**Task set**
**a)** Reproduce the passage on Brown's paintings between "In Brown’s best" and "it all together.", inclusive.
**b)** Answer these questions using the passage on Brown's paintings:
(i) In what year was The Only Game in Town made?
(ii) What does the hectic surface of Father of the Bride do to the figure?
(iii) What does Blood, Water, Fruit and Corpses lack?
**c)** Extend the passage on Brown's paintings from its last sentence.

:: Document excerpt

In Brown’s best work, abstraction and representation are in dialogue, and she uses this relationship to trouble scale, introduce movement and unsettle the viewer’s relation to the art. In The Only Game in Town (1998), rather than seeing her own reflection, a woman gazing into her dressing mirror is met by a ferocious double, while an outsize eyeball (a stand-in for the viewer perhaps) presses viscerally against the scene. Often, though, Brown’s gestural marks overwhelm her subjects. The hectic surface of Father of the Bride (1999) conceals the figure, or muddies it, crowding it in such a way that the figure seems lesser, or less decisive, for all the intervening marks. Like its title, the painting Blood, Water, Fruit and Corpses (2017) contains too much, with no formal element that binds it all together.

::::
:: Supplied material

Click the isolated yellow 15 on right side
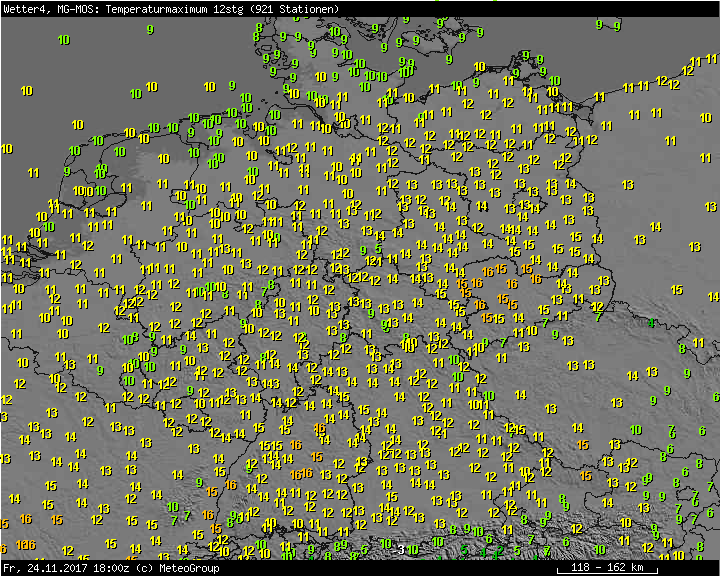 click(x=677, y=290)
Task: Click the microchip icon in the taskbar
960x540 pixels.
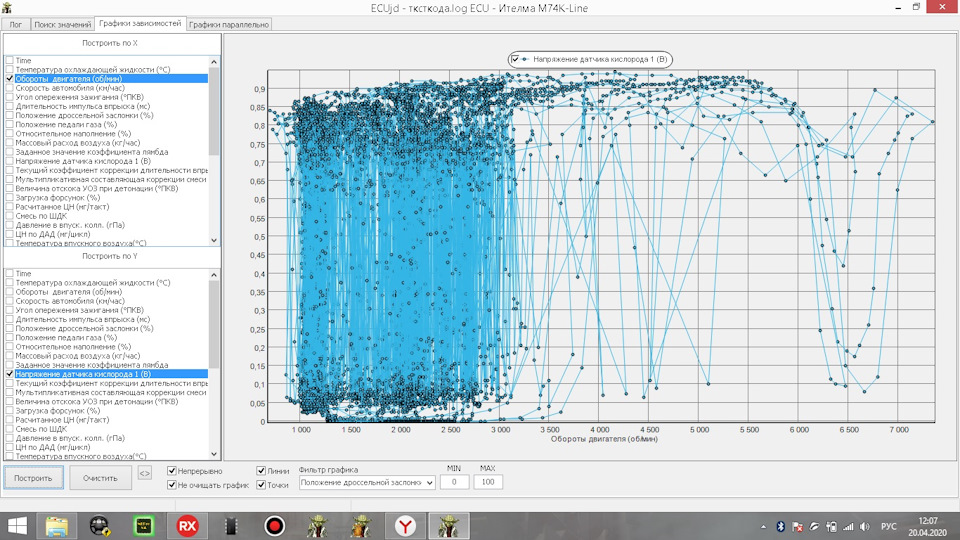Action: point(229,524)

::::

**Solved tasks**
**a)**
In Brown’s best work, abstraction and representation are in dialogue, and she uses this relationship to trouble scale, introduce movement and unsettle the viewer’s relation to the art. In The Only Game in Town (1998), rather than seeing her own reflection, a woman gazing into her dressing mirror is met by a ferocious double, while an outsize eyeball (a stand-in for the viewer perhaps) presses viscerally against the scene. Often, though, Brown’s gestural marks overwhelm her subjects. The hectic surface of Father of the Bride (1999) conceals the figure, or muddies it, crowding it in such a way that the figure seems lesser, or less decisive, for all the intervening marks. Like its title, the painting Blood, Water, Fruit and Corpses (2017) contains too much, with no formal element that binds it all together.

**b)**
(i) 1998
(ii) It conceals the figure or muddies it, crowding it so the figure seems lesser or less decisive.
(iii) A formal element that binds it all together.

**c)**
Arranged thematically, rather than chronologically, the exhibition offers little sense of how Brown’s art has developed over the last quarter century. The themes and concerns intended to connect the work instead stifle it. Where is the eroticism in her art, which so often invigorates both style and subject, or the bright, spontaneous monotypes she produced in 2019, in which the nimble lines of her drawings are on display? The show’s dogged emphasis above all on the linkage between Brown’s work and Old Masters, still lifes and turn-of-the-century advertisements and illustrations – the way one can see the earlier work writ literally in her canvases – doesn’t help. Giving half the show over to her interest in memento mori, depicted often through imagery borrowed from kitschy Victoriana, feels repetitive – so many skulls hidden among sedate, ruffled girls or women seated at their dressing tables. According to the curatorial text, every work here provides some take on the certainty of death and the betrayal of the physical body. After a while, this show becomes less of a survey than a closed circuit.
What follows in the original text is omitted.